Plants have been inspiring new ways to extract value from wastewater through a process known as phytoremediation. Phytoremediation is a process that uses plants to remove pollutants from soil, water, and air. This process has been used for many years to clean up contaminated sites and has recently been explored for its potential in wastewater treatment.
The Australian National University (ANU) scientists are using plants as inspiration to develop new techniques for separating and extracting valuable minerals, metals, and nutrients from resource-rich wastewater.
The ANU researchers are modifying plant’ membrane separation mechanisms’ so that they can be incorporated into new wastewater recycling technologies. This approach provides a sustainable solution for managing the resources needed for the world’s food, energy, and water security by harvesting, recycling, and reusing valuable metal, mineral, and nutrient resources from liquid wastes.
Agriculture, aquaculture, desalination, battery recycling, and mining could all benefit from the technology. It could also assist businesses in rethinking their waste management strategies by developing a method to extract value from wastewater. The study has implications for flood and drought-prone areas throughout Australia.
The world’s wastewater contains a jumbled mess of extremely valuable resources, but only in their pure form. One of the biggest challenges for researchers is figuring out how to extract these valuable minerals, metals, and nutrients while retaining their purity.
Associate Professor Caitlin Byrt
Global wastewater contains three million metric tonnes of phosphorus, 16.6 million metric tonnes of nitrogen, and 6.3 million metric tonnes of potassium, according to estimates. The recovery of these nutrients from wastewater has the potential to offset 13.4% of global agricultural demand for these resources.
The ammonia and hydrogen molecules, among others, that are embedded in wastewater could provide electricity to 158 million households.
“The world’s wastewater contains a jumbled mess of extremely valuable resources, but only in their pure form. One of the biggest challenges for researchers is figuring out how to extract these valuable minerals, metals, and nutrients while retaining their purity,” said ANU plant scientist Associate Professor Caitlin Byrt.
“For example, the Australian mining industry generates over 500 million tonnes of waste per year, and these wastes are rich in resources such as copper, lithium, and iron.” But, for the time being, liquid waste is just a problem; it cannot be dumped and cannot be used. Unless each resource can be separated out in its purest form, it is just waste.”
“This is especially true in the battery recycling industry; we have a huge, rich source of lithium inside dead batteries, but we can’t yet extract or reuse it efficiently. Harvesting resources from industrial and urban waste is an important step toward transitioning to a circular green economy, creating a sustainable future, and lowering our carbon footprint.”
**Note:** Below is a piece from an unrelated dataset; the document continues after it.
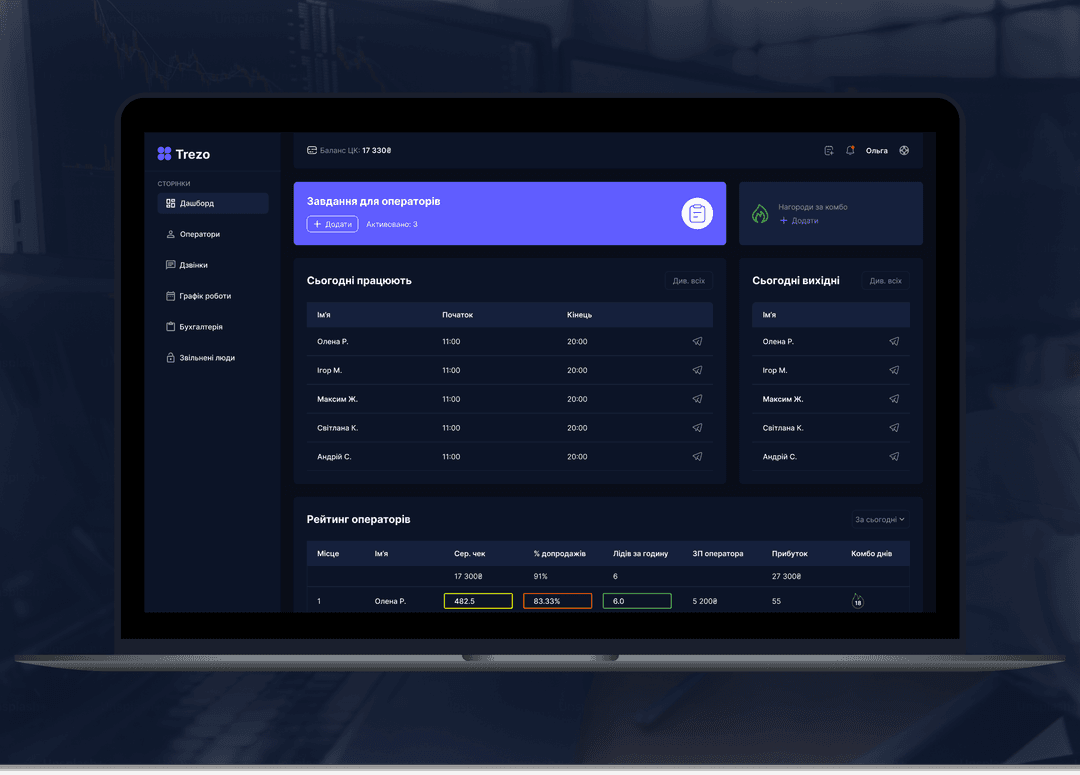
Task: Click send icon for Андрій С. in days-off list
Action: click(894, 457)
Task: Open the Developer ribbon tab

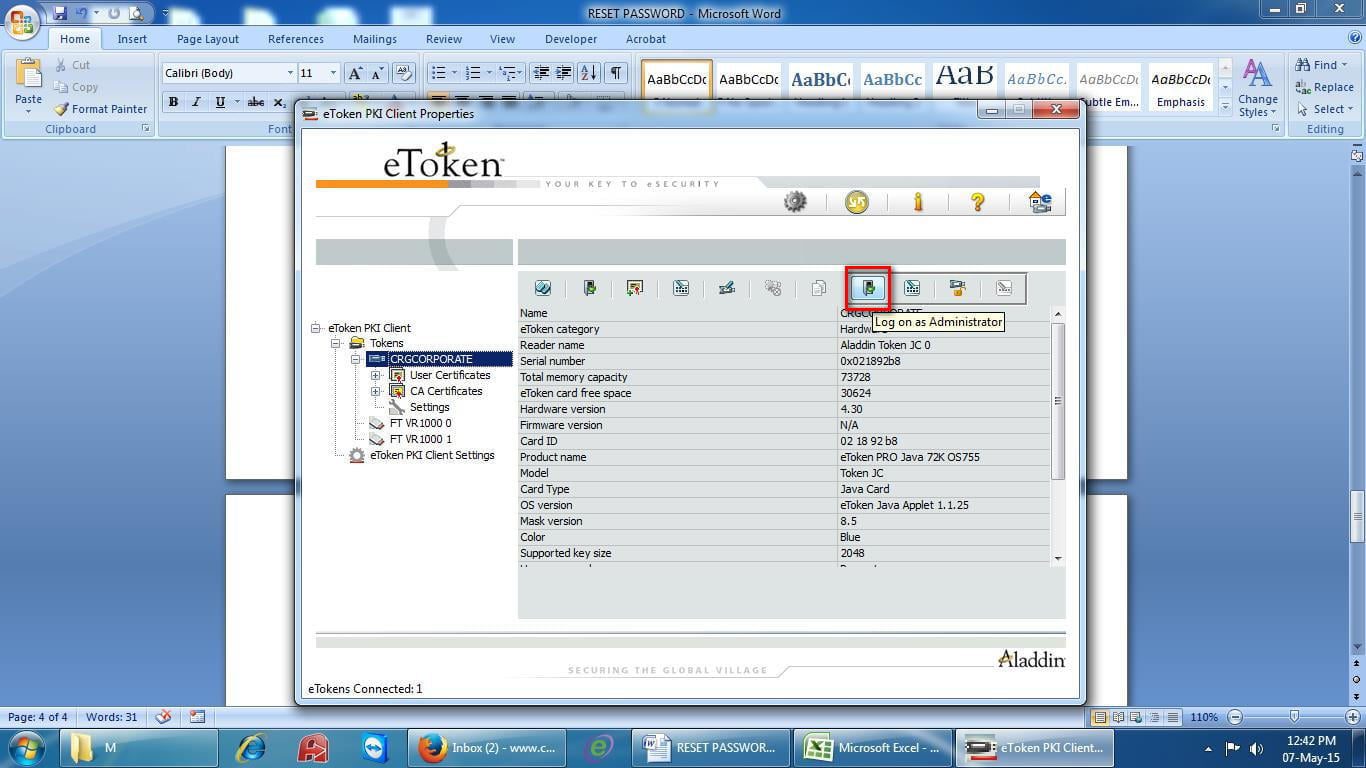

The researchers looked into the specialized molecular mechanisms that help plants recognize and separate different metal, mineral, and nutrient molecules in soil, allowing them to separate the good from the bad – an important biological process for their growth and development.
“Battery technologies use resources such as boron, iron, lithium, and phosphorus, and plants are masters at separating these types of resources,” Associate Professor Byrt explained.
Another key resource scientists are looking to extract from liquid waste solutions is ammonia, a compound used to make fertilizer and an essential material in crop production.
“Fertiliser costs are skyrocketing, putting a lot of pressure on Australian farmers to be able to afford these higher prices, and yet we’re wasting huge proportions of these molecules, which is causing environmental problems,” Associate Professor Byrt explained.
“Ammonia is also an important storage molecule for hydrogen fuels. As we continue to develop hydrogen fuel industries, there will be an increase in demand for ammonia for use as a storage molecule, because that is how the hydrogen fuel industry will be able to transport the stored hydrogen around and eventually use it as a potential fuel source for fueling cars and other technologies.”
According to Associate Professor Byrt, advances in precision separation technology could provide security to flood- and drought-prone communities across Australia by providing portable, secure, and dependable access to clean drinking water in the face of worsening weather events caused by climate change.